Introduction
L'Empire sassanide (224-651 ap. J.-C.), également appelé Empire néo-persan, représente l'apogée de la civilisation perse pré-islamique. Il fut fondé par Ardachîr Ier, un souverain de la province de Perside (Fars), qui renversa le dernier roi parthe, Artaban IV, revendiquant la restauration de la gloire de l'ancien Empire achéménide. Les Sassanides établirent un État centralisé, théocratique et hautement organisé, dont l'influence s'étendait de la Mésopotamie à l'Indus et de la péninsule Arabique au Caucase. Leur histoire est marquée par des conflits quasi permanents avec Rome et Byzance, des réformes administratives profondes, et un renouveau culturel et religieux centré sur le zoroastrisme orthodoxe.
Description
L'Empire sassanide était une monarchie absolue et de droit divin. Le souverain, le Shahanshah (« Roi des Rois »), était considéré comme le représentant du dieu Ahura Mazda sur terre, et son autorité était renforcée par le clergé zoroastrien (les mobads) et une puissante aristocratie foncière (les dihgans). La capitale, Ctésiphon, avec son immense palais et sa célèbre voûte (l'Iwan de Khosro), était un centre de pouvoir et de luxe. L'économie reposait sur une agriculture irriguée sophistiquée, un commerce florissant le long des routes de la soie, et un artisanat renommé (tissus de soie, métaux précieux, verrerie). La société était structurée en une hiérarchie rigide de quatre classes : les prêtres, les guerriers, les scribes/administrateurs, et les paysans/artisans.
Histoire
L'histoire sassanide se divise en trois grandes périodes. La période de formation (224-379) voit la consolidation par Ardachîr Ier et son fils Shapur Ier, qui infligea de cuisantes défaites aux Romains, capturant même l'empereur Valérien en 260. La période intermédiaire (379-531) est marquée par des conflits frontaliers avec Byzance et des tensions internes, notamment la répression des mouvements religieux comme le manichéisme (fondé par Mani) et le mazdakisme (un mouvement social égalitaire).

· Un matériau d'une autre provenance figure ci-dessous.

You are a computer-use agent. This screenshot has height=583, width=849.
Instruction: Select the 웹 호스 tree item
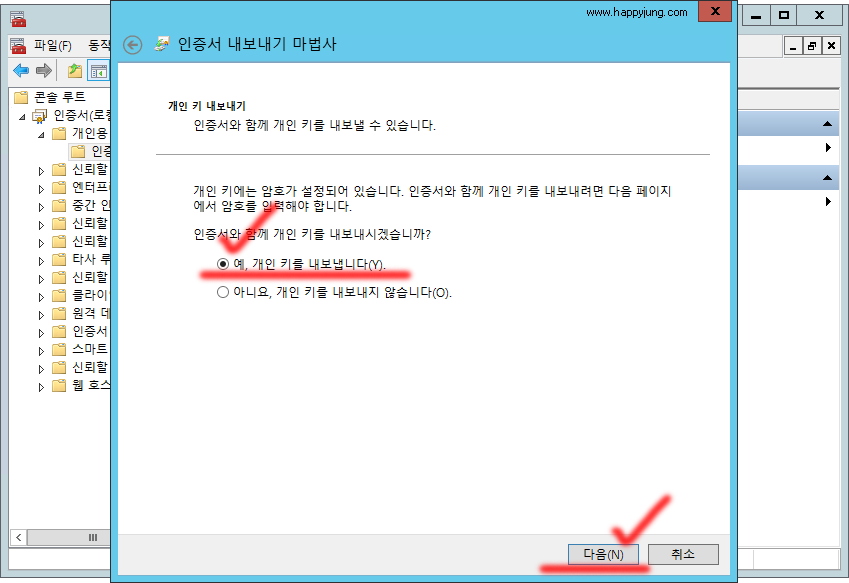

L'apogée de l'empire (531-622) est atteint sous Khosro Ier Anushirvan (« à l'âme immortelle »), un grand réformateur qui réorganisa l'armée, la fiscalité et l'administration, et sous Khosro II Parviz, qui conquit brièvement le Levant et l'Égypte byzantins. Le déclin fut rapide après une contre-offensive byzantine dévastatrice de l'empereur Héraclius (622-628) et une guerre civile. Affaibli, l'empire ne put résister à l'invasion arabe musulmane. La défaite décisive de la bataille d'al-Qadisiyya (636) ouvrit la Mésopotamie, et la dernière résistance s'effondra avec la mort du dernier Shahanshah, Yazdgard III, en 651.
Caracteristiques
Parmi les caractéristiques majeures de l'empire figurent : 1) La religion d'État, le zoroastrisme, codifié et institutionnalisé, avec la figure centrale du Mobadân Mobad (chef des prêtres). Le feu sacré était un symbole national. 2) Une administration centralisée et provinciale efficace, divisée en quartiers (kust) gouvernés par des marzbans (gouverneurs-frontières). 3) Une armée redoutable composée de cavalerie lourde blindée (les célèbres cataphractaires ou clibanaires), d'archers à cheval, et d'éléphants de guerre. 4) Un art impérial somptueux, synthétisant les influences perses, hellénistiques et orientales, visible dans l'architecture (palais, temples du feu), les bas-reliefs rupestres, l'argenterie et les textiles. 5) Une tolérance relative envers les minorités religieuses (juifs, chrétiens nestoriens), bien que souvent instrumentalisées dans les jeux de pouvoir.
Importance
L'importance des Sassanides est immense. Ils furent les gardiens et les transmetteurs de la tradition perse pré-islamique, dont de nombreux éléments (administration, art, littérature) furent absorbés par le califat abbasside, contribuant à l'âge d'or islamique. Leur long conflit avec Byzance épuisa les deux empires, facilitant indirectement les conquêtes arabes. Leur modèle de monarchie sacrée influença les cours médiévales. Enfin, leur chute marqua la fin de l'Antiquité au Moyen-Orient et le début de la domination islamo-arabe, tout en préparant, via la persistance de la culture et de la langue persanes, la renaissance iranienne des siècles suivants.